Material to process section start

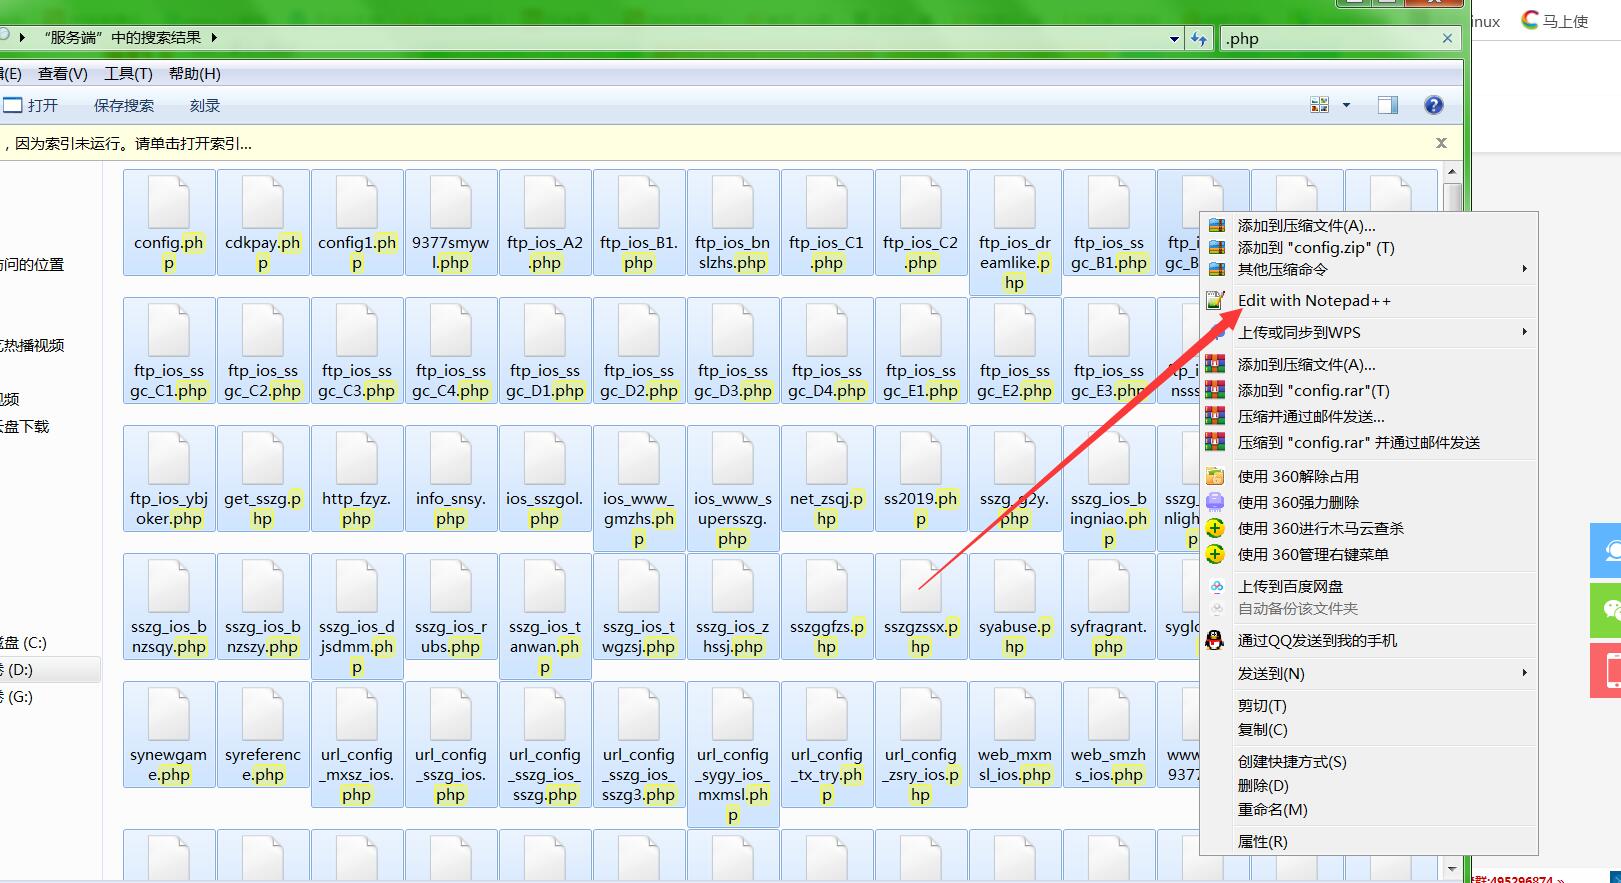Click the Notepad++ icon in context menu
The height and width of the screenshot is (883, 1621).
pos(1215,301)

Material to process section end
Material to process section start

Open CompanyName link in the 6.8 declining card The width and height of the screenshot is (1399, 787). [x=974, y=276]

Material to process section end
Material to process section start

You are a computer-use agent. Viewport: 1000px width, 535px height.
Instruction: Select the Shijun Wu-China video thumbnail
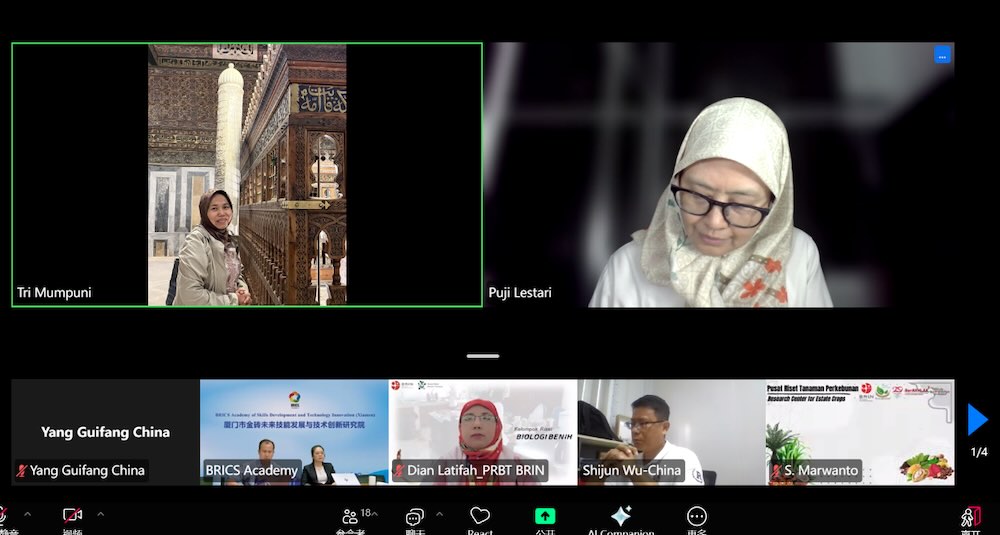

Material to process section end

:: What to do ::
Each line above from the one with "You are a computer-use" up to and including the one with "Instruction: Select the" must be set down exactly, and no line outside that span may appear.

:: Response to the task ::
You are a computer-use agent. Viewport: 1000px width, 535px height.
Instruction: Select the Shijun Wu-China video thumbnail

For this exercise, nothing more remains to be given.